In terms of taxes, Florida is one of the best picks for retirees. The Sunshine State doesn’t have an income tax, so don’t worry about bleeding money out of your pension at all.
What’s more, there are no state taxes on distributions, so your 401(k) and IRAs as equally as safe. And, finally, your Social Security benefits won’t be taxed either.
Hawaii
You might have a difficult time finding an affordable place to settle down in Hawaii. Here, housing is known to be quite expensive, but you might be able to cut down on such expenses if you decide to rent instead.

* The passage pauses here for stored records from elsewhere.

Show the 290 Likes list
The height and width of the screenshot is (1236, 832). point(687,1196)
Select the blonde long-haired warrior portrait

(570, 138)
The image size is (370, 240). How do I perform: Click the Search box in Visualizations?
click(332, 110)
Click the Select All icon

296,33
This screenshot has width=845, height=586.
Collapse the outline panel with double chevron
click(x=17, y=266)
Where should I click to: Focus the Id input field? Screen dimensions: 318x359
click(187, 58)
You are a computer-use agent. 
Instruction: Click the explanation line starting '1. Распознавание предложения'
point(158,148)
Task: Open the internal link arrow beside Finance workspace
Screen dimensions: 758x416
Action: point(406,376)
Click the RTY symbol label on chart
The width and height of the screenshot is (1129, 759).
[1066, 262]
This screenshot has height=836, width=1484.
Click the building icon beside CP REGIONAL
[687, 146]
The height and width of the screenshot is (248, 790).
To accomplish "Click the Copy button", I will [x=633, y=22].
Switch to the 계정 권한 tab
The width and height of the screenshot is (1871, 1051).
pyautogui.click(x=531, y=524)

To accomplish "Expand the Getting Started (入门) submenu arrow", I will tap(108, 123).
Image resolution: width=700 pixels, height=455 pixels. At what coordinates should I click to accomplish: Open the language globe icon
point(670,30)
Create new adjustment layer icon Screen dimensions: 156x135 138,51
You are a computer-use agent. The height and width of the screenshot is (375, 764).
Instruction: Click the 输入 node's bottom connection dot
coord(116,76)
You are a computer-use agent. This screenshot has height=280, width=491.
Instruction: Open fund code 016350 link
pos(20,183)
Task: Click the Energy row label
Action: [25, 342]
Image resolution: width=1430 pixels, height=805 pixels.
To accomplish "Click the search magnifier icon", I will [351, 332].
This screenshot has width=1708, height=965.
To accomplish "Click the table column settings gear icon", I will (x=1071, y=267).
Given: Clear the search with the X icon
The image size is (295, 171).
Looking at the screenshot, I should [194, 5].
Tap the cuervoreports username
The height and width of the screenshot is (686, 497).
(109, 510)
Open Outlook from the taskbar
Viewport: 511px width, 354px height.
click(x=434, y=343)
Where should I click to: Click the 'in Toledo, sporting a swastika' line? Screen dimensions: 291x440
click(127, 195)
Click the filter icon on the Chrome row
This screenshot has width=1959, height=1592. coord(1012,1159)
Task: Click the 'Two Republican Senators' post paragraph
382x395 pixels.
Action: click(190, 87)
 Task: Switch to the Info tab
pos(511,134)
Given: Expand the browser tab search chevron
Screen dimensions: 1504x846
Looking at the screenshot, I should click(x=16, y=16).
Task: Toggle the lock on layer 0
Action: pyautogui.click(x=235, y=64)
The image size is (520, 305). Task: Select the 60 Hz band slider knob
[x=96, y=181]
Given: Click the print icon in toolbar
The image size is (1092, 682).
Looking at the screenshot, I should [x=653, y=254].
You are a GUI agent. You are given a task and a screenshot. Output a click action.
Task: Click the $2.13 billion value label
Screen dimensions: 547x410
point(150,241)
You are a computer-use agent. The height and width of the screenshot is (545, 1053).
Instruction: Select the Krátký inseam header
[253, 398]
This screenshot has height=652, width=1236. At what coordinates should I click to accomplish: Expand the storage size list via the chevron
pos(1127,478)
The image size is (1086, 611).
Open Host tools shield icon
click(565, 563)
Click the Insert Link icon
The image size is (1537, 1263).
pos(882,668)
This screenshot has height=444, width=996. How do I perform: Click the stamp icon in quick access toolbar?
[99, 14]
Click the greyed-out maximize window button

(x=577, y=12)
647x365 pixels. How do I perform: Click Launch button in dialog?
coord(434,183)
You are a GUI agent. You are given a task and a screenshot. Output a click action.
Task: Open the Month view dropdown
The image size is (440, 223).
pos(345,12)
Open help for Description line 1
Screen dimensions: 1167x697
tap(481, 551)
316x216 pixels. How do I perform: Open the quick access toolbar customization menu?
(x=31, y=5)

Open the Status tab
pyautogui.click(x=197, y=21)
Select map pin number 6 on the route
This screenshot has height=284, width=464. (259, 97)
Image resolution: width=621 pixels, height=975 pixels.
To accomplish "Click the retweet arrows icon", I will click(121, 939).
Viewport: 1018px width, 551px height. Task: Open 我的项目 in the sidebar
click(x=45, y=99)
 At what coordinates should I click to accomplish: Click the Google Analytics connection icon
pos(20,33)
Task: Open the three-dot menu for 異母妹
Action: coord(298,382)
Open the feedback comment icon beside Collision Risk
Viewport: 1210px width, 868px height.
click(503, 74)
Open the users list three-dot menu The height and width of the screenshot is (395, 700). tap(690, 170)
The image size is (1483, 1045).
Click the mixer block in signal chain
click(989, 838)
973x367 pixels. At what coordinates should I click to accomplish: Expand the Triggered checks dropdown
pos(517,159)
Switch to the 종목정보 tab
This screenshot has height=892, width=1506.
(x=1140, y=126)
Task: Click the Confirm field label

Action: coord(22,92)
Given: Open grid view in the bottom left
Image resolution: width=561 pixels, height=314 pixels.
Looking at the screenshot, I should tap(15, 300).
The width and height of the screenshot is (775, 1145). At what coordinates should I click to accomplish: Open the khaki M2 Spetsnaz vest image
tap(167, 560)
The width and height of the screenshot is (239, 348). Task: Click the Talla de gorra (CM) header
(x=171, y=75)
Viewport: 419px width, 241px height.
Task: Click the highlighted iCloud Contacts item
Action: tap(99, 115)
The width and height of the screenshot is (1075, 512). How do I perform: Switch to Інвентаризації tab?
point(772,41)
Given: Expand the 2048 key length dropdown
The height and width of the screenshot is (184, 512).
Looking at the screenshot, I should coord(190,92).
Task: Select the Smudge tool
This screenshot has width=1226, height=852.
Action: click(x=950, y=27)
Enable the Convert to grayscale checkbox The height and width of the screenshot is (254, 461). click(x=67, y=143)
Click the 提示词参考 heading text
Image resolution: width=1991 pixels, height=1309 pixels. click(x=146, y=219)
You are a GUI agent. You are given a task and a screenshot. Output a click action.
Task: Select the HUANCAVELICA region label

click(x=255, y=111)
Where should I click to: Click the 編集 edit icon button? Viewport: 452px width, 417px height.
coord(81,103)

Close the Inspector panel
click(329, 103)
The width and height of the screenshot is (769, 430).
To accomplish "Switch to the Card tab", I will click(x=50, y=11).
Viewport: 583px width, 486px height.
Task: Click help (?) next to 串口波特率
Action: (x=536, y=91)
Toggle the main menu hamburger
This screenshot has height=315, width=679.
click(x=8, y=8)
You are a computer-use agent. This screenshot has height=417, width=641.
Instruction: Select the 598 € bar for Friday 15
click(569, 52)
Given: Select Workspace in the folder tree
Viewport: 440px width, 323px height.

Private or public pension plans? If you retire in the Paradise of the Pacific, it won’t tax you on those as long as you don’t make contributions to the plan. What this means is that you will be taxed on any portion of your pension income attributable to employee contributions you made.
What about 401(k) plans? If your employer made matching contributions an additional state deduction may be available for the employer-funded portion of distributions. As for IRAs, if you’ve decided to roll over your tax-free pension into an IRA, your IRA distributions will also be tax-free.
401(k) and IRA plans will be, for the most part, treated the same for Hawaii tax purposes as they are for federal tax purposes. Your Social Security benefits will not be taxed, by the way!
In terms of income tax ranges, the lowest range in the Aloha State is 1.4% on taxable income up to $4,800 for joint filers and $2,400 for singles. The highest rate is 11% on more than $400,000 of taxable income for joint filers and $200,000 for single filers.
So, does it sound like your retirement will be paradise if you settle down here?